= Instrução de trabalho A =
Segundo o texto sobre o bezerro, onde o animal nasceu?
= Instrução de trabalho B =
Reproduza do texto sobre o bezerro tudo o que vai desde "O que é a diprosopia?" até "veterinário Madson Vidal.".

= Trecho do documento =
________________________________________

O nascimento de um bezerro com uma rara má-formação congênita em uma propriedade rural de Apicum-Açu, na Baixada Maranhense, repercutiu nas redes sociais e chamou a atenção de moradores da região. O animal apresentava diprosopia, uma condição caracterizada pela duplicação parcial ou total das estruturas da face e da região craniana.
O que é a diprosopia?
Segundo o Conselho Regional de Medicina Veterinária do Maranhão (CRMV-MA), a anomalia é compatível com um quadro de diprosopia. “É uma má-formação congênita oriunda de uma falha no desenvolvimento embrionário. O animal possui, em cada face, dois olhos, um focinho e uma boca. Não foi, como muitos relatam, a questão de nascer com duas cabeças, ele nasceu com duas faces”, explicou o médico veterinário Madson Vidal.
A diprosopia é uma anomalia congênita extremamente rara na medicina veterinária. Ela ocorre quando há duplicação de estruturas faciais durante a formação do embrião, podendo afetar diferentes regiões da cabeça. Dependendo do grau da alteração, o animal pode apresentar duplicação de partes da face, como olhos, nariz e boca. Em casos mais graves, a condição pode dar a impressão de duas cabeças.

________________________________________

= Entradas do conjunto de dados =

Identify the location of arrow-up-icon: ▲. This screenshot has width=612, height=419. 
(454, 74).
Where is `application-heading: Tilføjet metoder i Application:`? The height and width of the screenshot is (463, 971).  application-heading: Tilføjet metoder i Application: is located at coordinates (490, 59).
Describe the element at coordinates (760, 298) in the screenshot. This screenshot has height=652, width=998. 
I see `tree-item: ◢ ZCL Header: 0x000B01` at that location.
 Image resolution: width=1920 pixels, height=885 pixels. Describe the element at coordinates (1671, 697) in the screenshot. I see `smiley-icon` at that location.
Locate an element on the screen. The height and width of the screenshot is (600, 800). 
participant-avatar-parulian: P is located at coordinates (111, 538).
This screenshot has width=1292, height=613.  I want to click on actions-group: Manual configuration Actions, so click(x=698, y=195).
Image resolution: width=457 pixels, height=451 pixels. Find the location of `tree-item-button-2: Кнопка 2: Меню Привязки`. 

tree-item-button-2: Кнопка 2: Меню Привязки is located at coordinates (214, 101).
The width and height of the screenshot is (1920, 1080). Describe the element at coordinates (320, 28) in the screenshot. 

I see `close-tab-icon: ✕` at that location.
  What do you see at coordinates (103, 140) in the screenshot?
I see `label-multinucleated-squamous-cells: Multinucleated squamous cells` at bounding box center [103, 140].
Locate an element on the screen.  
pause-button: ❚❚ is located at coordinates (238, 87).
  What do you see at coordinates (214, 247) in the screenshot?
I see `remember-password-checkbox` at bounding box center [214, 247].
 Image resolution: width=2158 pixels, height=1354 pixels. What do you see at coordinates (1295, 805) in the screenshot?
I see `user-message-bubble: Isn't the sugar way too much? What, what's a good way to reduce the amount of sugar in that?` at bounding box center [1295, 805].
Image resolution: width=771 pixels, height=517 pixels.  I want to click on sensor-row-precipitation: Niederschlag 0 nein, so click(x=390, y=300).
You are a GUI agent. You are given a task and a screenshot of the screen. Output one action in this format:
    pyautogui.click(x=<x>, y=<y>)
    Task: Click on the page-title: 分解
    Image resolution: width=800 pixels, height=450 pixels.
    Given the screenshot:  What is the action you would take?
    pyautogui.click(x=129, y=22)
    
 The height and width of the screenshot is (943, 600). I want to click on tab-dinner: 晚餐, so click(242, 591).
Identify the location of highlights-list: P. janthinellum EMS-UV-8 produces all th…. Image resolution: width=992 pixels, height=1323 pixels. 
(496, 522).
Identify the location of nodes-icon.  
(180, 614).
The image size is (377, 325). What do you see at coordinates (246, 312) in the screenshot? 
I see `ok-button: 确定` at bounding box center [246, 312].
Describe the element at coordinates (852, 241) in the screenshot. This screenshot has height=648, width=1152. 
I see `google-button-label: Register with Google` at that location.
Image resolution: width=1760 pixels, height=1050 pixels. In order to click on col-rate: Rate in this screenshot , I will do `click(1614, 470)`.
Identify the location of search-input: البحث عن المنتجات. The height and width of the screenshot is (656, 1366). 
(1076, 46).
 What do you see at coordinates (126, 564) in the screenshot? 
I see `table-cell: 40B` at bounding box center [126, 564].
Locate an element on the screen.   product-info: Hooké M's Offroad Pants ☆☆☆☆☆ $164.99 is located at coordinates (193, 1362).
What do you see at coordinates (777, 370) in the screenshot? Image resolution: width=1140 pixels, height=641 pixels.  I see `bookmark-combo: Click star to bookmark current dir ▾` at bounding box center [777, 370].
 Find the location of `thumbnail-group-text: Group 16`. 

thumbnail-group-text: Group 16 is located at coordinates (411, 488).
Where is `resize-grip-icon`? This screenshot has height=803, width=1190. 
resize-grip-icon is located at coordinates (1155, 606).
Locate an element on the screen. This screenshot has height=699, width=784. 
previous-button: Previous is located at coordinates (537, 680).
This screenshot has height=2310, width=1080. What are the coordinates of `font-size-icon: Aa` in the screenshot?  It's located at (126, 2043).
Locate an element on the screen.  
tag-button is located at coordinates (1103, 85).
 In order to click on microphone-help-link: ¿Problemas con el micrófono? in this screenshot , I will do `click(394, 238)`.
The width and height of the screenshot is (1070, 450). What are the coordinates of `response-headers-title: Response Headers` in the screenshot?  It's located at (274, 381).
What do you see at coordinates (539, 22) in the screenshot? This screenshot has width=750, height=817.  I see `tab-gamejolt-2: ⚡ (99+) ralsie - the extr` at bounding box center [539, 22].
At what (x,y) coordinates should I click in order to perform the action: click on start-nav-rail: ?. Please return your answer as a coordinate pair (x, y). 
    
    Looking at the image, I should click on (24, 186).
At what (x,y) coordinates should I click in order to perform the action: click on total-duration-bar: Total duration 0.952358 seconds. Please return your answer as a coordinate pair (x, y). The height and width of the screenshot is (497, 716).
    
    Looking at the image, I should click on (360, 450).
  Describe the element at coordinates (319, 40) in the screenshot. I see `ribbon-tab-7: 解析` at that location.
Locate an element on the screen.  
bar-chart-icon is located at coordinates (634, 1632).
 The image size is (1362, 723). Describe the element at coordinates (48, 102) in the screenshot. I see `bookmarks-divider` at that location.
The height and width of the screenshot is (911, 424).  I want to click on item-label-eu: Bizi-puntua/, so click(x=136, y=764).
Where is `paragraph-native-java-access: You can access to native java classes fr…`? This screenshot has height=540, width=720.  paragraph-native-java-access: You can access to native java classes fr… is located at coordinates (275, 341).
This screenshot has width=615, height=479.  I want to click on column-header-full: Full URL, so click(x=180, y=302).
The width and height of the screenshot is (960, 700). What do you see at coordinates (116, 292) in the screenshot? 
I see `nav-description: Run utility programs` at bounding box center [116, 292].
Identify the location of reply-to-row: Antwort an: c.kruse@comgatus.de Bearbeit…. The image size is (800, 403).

________________________________________

= Resposta da tarefa A =
Em uma propriedade rural de Apicum-Açu, na Baixada Maranhense.

= Resposta da tarefa B =
O que é a diprosopia?
Segundo o Conselho Regional de Medicina Veterinária do Maranhão (CRMV-MA), a anomalia é compatível com um quadro de diprosopia. “É uma má-formação congênita oriunda de uma falha no desenvolvimento embrionário. O animal possui, em cada face, dois olhos, um focinho e uma boca. Não foi, como muitos relatam, a questão de nascer com duas cabeças, ele nasceu com duas faces”, explicou o médico veterinário Madson Vidal.